Fig. 5.

Fbxo9 knockdown leads to persistent Neurog2 protein expression and inhibits glial differentiation. (A) Lysates from chicken embryos treated with Ctrl-MO (n = 10) and Fbxo9 MO (n = 10) at 24 hpt were subjected to Western blotting for Fbxo9. GAPDH served as a loading control. (B) Immunofluorescence for Neurog2 and Sox10 on cross-sections of embryos treated with Ctrl-MO (n = 8) and Fbxo9 MO (n = 8) at 48 hpt. Solid white and open arrowheads indicate cells expressing both Sox10/Neurog2 and Neurog2 alone, respectively. The magnified areas are marked with dashed boxes. (C) Quantification of Neurog2⁺ cells in the electroporated side of embryos treated with the indicated constructs. (D) Quantification of the number of cells expressing Neurog2 alone, Sox10 alone, and both together in embryos treated with the indicted constructs. (E) Immunofluorescence for Sox2 and HuC/D on cross-sections of embryos electroporated with the indicated constructs at 48 hpt.
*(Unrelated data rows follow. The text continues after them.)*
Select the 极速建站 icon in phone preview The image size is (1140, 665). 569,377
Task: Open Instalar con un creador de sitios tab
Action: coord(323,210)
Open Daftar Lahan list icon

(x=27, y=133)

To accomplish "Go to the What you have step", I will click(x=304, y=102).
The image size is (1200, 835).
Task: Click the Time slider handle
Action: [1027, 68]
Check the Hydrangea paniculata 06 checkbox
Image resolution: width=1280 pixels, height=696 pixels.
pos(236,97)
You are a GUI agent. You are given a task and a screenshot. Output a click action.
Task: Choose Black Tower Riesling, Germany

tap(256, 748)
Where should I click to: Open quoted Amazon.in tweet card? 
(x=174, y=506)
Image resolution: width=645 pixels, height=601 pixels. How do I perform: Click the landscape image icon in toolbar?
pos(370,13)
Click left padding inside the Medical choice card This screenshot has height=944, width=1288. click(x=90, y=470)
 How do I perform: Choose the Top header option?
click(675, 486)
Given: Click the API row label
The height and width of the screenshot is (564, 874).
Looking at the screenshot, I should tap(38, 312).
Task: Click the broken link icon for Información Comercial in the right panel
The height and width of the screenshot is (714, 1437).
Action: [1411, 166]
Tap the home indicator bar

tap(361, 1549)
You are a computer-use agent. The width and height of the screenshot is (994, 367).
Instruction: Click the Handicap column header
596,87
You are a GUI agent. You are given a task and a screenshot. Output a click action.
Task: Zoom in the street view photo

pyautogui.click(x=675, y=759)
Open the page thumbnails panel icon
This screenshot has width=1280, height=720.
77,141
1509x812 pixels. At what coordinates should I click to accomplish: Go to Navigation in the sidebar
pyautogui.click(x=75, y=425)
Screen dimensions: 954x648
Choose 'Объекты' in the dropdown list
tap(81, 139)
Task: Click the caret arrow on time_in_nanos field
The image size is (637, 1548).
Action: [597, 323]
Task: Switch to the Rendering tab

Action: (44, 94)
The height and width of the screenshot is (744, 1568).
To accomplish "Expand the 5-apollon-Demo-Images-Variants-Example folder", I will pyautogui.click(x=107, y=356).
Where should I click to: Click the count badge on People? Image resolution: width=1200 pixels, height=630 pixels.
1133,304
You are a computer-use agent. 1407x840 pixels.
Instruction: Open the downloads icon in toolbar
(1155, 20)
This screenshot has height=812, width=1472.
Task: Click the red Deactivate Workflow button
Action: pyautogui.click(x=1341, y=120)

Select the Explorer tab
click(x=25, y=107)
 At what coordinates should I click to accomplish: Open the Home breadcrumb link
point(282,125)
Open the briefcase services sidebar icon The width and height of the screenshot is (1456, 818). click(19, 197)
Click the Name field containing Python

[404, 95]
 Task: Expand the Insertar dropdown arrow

White arrowheads indicate cells expressing both Sox2 and HuC/D. Adjacent sections were subjected to in situ hybridization for Fabp7 followed by V5 immunofluorescence to mark the MO transfected cells. Black arrowheads indicate cells coexpressing MO and Fabp7, and open arrowheads indicate cells expressing MO alone in the DRG. (F) Quantification of the number of MO⁺HuC/D⁺ or MO⁺Fabp7⁺ cells in embryos treated with the indicated constructs. Quantification of the number of HuC/D⁺ cells in the electroporated side of embryos treated with the indicated constructs. Error bars ± SEM (**P < 0.01, ***P < 0.001). (Scale bars, 50 μm.)